Las Vegas Sun

May 8, 2024

Harter envisions university district

UNLV President Carol Harter unveiled a plan Thursday to redevelop the section of Maryland Parkway that abuts the campus into a "true university district."

She envisions completely transforming the deteriorating shopping plazas bordering the University of Nevada, Las Vegas on both the west and east side of Maryland Parkway into "Midtown UNLV."

The revitalized street would feature a series of restaurants, shops, small-scale galleries and bookstores, several outdoor gathering places and possibly even a theater. The plan calls for the sidewalks along Maryland Parkway to be widened and the street narrowed from Flamingo Road to Tropicana Avenue to create a more pedestrian friendly environment.

The goal is to eventually create a "street scene" that will draw both students and residents into the university community and foster economic development, Harter said during her 10th annual state-of-university address Thursday afternoon.

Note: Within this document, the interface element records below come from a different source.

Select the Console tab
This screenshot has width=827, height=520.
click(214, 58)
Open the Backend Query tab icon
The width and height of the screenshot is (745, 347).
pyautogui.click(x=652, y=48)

The Midtown UNLV proposal is part of Harter's larger goal of strengthening the university's ties with its surrounding community. Her speech to faculty, staff, university regents and community leaders such as Las Vegas Mayor Oscar Goodman and Clark County Manager Thom Reilly highlighted many of UNLV's efforts to support the community's needs through advanced research and by producing professionals that can benefit the economy.

The Midtown project would also be part of UNLV's master plan of creating a "major metropolitan research university," Harter said.

"What we may have underestimated in the past -- and what is clearer to me every day -- is how the development of our university links directly and vibrantly to the development of our community and our economy," Harter said.

"We are not a basketball franchise with a trade school attached," she continued to loud applause. "Instead, we are the center of the creative class that is transforming everyday life and the economy in all the great cities in the world."

The man who shares Harter's vision and who would make it a reality is private developer Mike Saltman, who owns the Promenade shopping center at Maryland Parkway and University Road. Saltman and Harter said they are already working together with Clark County and with all of the other private business owners and developers in the area to develop the plan, but Saltman plans to kick-off the redevelopment by restructuring his own three-acre property first.

As early as next year, Saltman, a UNLV Foundation member and major donor to the university, said he will likely gut the current shopping center and build in its place a midrise development with underground parking, first-floor retail space and then loft-style condominiums on the top.

Both he and Harter hope that that development will cause a ripple effect through the surrounding shopping center, with "good development leading to better development," Saltman said. Many of the surrounding businesses have become run-down and a target for crime over the years, he said.

The cost to carry out the entire proposal will be a number with "zeroes off the sheet," said Saltman, but almost all of the money would come from private developers.

For the university's part, the new buildings it constructs on the east side of Maryland Parkway will share the same architectural themes and colors as the redevelopment across the street. Saltman's new structure, for instance, will aesthetically complement the proposed $41 million Greenspun College of Urban Affairs to be built near the east side of Maryland Parkway, and will also pick up the colors of UNLV's new Lied Library, Harter said.

The proposal is modeled after the urban university landscape Arizona State developed in partnership with private businesses in Tempe, Ariz. The street that was home to biker bars and tatoo parlors 25 years ago is now a thriving university district that is home to art fairs and other modes of outdoor recreation, Harter and Saltman said.

Both called Midtown UNLV a "vision with a deadline" in that they hope to recreate Maryland Parkway in a much narrower timeframe. Harter said she hopes to see major changes at the main entrance to UNLV at Harmon Avenue and Maryland Parkway within the next five years.

Harter and Saltman, a UNLV Foundation board member, presented the plan to Clark County Manager Thom Reilly and commissioners Myrna Williams and Rory Reid, as well as several other county employees, last week.

Reilly said everyone was really excited about the concept and said they are going to be partnering with the university to see if they could make it a reality.

Reilly said the timing was perfect because it coincided with the county's efforts to revamp land-use plans there.

The plan was well received by the hundreds of faculty and staff who attended Harter's address in the Judy Bailey Theatre, as well as by the higher education system's Interim Chancellor Jim Rogers and by university regents. But all said community buy-in, particularly from the private businesses that own the land, would be essential.

"We haven't met a single person who hasn't been excited," Saltman said. "The question is how to we do it."

The biggest challenge of the proposal, which all involved acknowledged was still in the embryonic stage, will be slowing down the traffic along Maryland Parkway.

"We need to create a sense of place instead of a race," Saltman said.